_Problem statement_
Retype verbatim the stretch of the Max Financial article from "Hero Corp may" through "people cited earlier.".

_Text_

----

Singh, who has pledged more than 90% of the promoter stake in Max Financial, is raising funds to deleverage the balance sheet. The promoter leverage has been a drag on the listed parent’s stock.
Hero Corp may pick up a stake of 10-15% or more, said one of the persons. Under the proposed deal that’s likely to be announced shortly, it may declare itself a co-promoter along with Singh and make an open offer. Munjal is expected to join the board of Max Financial, which has a market capitalisation of Rs 12,963 crore. Singh could retain a 10% stake, said the people cited earlier.
“There are chances that Hero Corp promoter Sunil Kant Munjal will become co-promoter of Max Financial Services after making an open offer to the public,” said another of the persons. “This will help him to increase his ownership in future without making any open offer.”
Max Life Ownership
Max Financial and Munjal didn’t respond to queries.

----

(Records from a dataset)

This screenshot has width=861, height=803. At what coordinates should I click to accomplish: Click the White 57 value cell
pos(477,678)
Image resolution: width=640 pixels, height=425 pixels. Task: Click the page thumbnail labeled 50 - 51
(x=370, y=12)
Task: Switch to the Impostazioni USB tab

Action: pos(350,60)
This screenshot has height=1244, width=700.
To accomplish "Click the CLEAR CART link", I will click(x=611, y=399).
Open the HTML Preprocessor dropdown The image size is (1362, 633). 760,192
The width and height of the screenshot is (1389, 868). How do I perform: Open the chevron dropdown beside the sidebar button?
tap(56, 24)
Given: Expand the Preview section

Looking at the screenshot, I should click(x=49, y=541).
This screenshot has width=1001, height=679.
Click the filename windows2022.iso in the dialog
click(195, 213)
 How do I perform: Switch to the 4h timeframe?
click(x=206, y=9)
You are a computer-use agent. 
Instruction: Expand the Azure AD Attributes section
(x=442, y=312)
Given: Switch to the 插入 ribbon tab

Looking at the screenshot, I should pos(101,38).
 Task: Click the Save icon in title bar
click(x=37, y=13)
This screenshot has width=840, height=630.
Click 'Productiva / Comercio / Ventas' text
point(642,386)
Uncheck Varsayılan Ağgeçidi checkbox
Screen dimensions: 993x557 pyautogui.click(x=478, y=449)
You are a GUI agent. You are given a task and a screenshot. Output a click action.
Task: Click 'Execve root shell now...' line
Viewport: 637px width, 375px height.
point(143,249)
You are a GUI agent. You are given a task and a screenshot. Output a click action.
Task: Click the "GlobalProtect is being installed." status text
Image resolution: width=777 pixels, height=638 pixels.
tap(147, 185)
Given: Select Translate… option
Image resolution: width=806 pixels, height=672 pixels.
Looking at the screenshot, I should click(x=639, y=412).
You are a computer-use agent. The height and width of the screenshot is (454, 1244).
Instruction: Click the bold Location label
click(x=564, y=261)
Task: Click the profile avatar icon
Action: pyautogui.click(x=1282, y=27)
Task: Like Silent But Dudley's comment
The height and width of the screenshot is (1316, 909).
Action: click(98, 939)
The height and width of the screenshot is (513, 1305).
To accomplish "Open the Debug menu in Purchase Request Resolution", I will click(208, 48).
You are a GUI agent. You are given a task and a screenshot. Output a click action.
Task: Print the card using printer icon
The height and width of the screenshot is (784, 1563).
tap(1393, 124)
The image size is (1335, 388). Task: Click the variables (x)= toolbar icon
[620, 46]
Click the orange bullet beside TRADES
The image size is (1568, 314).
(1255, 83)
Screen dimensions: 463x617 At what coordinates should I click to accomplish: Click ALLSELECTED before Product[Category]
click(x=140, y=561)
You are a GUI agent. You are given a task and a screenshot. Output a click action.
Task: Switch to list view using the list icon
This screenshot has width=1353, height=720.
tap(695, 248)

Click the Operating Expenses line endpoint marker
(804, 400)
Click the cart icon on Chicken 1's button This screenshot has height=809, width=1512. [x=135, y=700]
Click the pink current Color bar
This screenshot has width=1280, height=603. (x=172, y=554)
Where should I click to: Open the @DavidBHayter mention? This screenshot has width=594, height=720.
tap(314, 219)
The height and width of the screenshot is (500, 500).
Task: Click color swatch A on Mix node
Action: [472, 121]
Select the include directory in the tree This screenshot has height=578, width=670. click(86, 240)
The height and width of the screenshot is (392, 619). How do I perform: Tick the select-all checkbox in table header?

----

_Response_
Hero Corp may pick up a stake of 10-15% or more, said one of the persons. Under the proposed deal that’s likely to be announced shortly, it may declare itself a co-promoter along with Singh and make an open offer. Munjal is expected to join the board of Max Financial, which has a market capitalisation of Rs 12,963 crore. Singh could retain a 10% stake, said the people cited earlier.